Pubblicato il 1 novembre 2008 da Carlo Dutto


La banda Baader Meinhof

Una pietra lanciata contro una vetrina è un atto criminale, mille pietre sono un’azione politica. (la giornalista Ulrike Meinhorf, da uno dei suoi articoli)

Storie di terrorismo scuotono il festival del cinema di Roma, storie di una Germania che getta uno sguardo autoriflessivo su uno dei momenti più bui e controversi della propria storia post-nazista. Il decennio 1967-1977 che terrorizzò, insanguinò e scosse l’opinione pubblica di una Germania Ovest sotto l’influenza occidentale e non per questo priva di enormi contraddizioni, succube di un regime simile a quello della vicina parte Orientale. Se da una parte le lunghe ombre di Schattenwelt sono quelle di un terrorista della Raf che, uscito di prigione dopo 20 anni, deve fare i conti con un passato agghiacciante, dall’altra assistiamo alla genesi della Banda Baader Meinhof che di quel decennio è stata assoluta protagonista. Tra le due pellicole, nessun indugio nel selezionare quest’ultimo come film più riuscito. Tre lustri dopo il capolavoro che Margarethe von Trotta firmò descrivendo la storia della Raf attraverso la sfera privata di una terrorista in Anni di piombo, giunge al Festival di Roma l’atteso Der Baader Meinhof Complex del regista Uli Edel.

Una “missione” sembra essere quella che spinge una giovane, borghese e progressista giornalista di nome Ulrike Meinhof a unirsi al gruppo armato della RAF - Rote Armee Fraktion – in una scena che è metafora stessa del gesto politico: dopo un momento di riflessione, la giornalista salterà fisicamente e politicamente la finestra, la barricata da dove poco prima era fuggito Andreas Baader, in una delle prime azioni di lotta della banda.

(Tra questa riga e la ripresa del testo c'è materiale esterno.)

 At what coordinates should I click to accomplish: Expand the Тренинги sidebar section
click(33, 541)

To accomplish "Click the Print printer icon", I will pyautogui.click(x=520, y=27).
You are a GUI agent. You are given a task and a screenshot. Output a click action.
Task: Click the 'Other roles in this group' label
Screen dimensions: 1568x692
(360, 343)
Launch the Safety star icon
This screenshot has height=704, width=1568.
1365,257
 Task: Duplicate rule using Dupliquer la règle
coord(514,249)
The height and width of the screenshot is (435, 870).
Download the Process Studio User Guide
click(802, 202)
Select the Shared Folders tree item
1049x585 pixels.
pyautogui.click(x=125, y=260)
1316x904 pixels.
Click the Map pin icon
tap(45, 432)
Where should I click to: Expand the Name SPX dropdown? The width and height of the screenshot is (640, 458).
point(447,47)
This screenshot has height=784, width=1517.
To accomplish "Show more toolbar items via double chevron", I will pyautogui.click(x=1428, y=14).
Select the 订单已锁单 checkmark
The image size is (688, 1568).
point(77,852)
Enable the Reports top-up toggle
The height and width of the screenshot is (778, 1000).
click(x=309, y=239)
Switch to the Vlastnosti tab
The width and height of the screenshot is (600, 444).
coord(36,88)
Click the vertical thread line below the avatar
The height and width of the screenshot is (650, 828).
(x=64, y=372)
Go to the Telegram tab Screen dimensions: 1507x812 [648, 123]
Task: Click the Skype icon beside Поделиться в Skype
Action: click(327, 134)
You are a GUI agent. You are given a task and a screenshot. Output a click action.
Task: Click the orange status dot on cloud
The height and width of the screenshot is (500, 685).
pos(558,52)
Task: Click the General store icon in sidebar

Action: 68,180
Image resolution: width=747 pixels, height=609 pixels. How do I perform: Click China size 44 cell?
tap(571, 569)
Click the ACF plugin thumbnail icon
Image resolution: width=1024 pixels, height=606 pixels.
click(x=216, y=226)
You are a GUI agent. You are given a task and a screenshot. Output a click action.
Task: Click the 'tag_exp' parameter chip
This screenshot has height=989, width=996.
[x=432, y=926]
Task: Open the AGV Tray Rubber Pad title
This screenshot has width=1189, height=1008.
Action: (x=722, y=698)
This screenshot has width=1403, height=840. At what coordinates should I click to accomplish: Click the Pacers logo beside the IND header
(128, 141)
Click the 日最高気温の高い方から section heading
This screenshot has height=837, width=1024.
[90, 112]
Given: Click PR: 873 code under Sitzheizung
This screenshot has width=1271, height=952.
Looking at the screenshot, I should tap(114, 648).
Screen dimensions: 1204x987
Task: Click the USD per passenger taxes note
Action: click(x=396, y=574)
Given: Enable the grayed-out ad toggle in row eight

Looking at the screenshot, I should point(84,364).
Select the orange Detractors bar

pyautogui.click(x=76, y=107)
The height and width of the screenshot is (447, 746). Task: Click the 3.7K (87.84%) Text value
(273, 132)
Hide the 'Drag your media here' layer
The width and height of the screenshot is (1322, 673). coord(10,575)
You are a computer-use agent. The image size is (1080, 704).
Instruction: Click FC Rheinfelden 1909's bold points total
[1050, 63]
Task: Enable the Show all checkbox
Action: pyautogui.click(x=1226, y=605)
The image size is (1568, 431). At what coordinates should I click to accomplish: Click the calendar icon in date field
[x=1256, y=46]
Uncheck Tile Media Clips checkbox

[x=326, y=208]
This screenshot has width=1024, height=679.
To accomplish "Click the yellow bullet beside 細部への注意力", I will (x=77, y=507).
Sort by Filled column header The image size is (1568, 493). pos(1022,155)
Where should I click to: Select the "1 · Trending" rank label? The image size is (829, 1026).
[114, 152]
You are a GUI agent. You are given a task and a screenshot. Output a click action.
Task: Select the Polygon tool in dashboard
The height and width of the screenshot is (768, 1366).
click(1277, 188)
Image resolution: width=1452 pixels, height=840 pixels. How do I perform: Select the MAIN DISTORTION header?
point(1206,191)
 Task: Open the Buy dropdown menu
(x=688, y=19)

Una banda che farà il “salto di qualità” aprendosi alle azioni terroristiche quali attentati a posti di polizia, rapimenti, uccisioni di industriali, proprio come nelle Brigate Rosse fece Moretti dopo la cattura del fondatore Renato Curcio. Molte, curiosamente le affinità che si possono ravvisare con il gruppo terroristico italiano, a partire dalla descrizione delle azioni dei rapimenti, che tanto ricordano quello di Aldo Moro (da molte voci si sente infatti che il “capo” della banda di fuoco che rapì lo statista Dc fosse capitanato da un esperto killer al soldo della Raf). In nome di una "nuova moralità", per “un’operazione esistenziale”, la Banda entra nella clandestinità assoluta, si esercita militarmente a partire dal 1970 nel deserto della Giordania nei campi gestiti dai palestinesi. Raggiunge picchi di popolarità che fanno impallidire i vertici delle polizie segrete (in testa il personaggio interpretato da un lunare Bruno Ganz) secondo cui uno su quattro sotto i 30 anni simpatizzava per le azioni terroristiche.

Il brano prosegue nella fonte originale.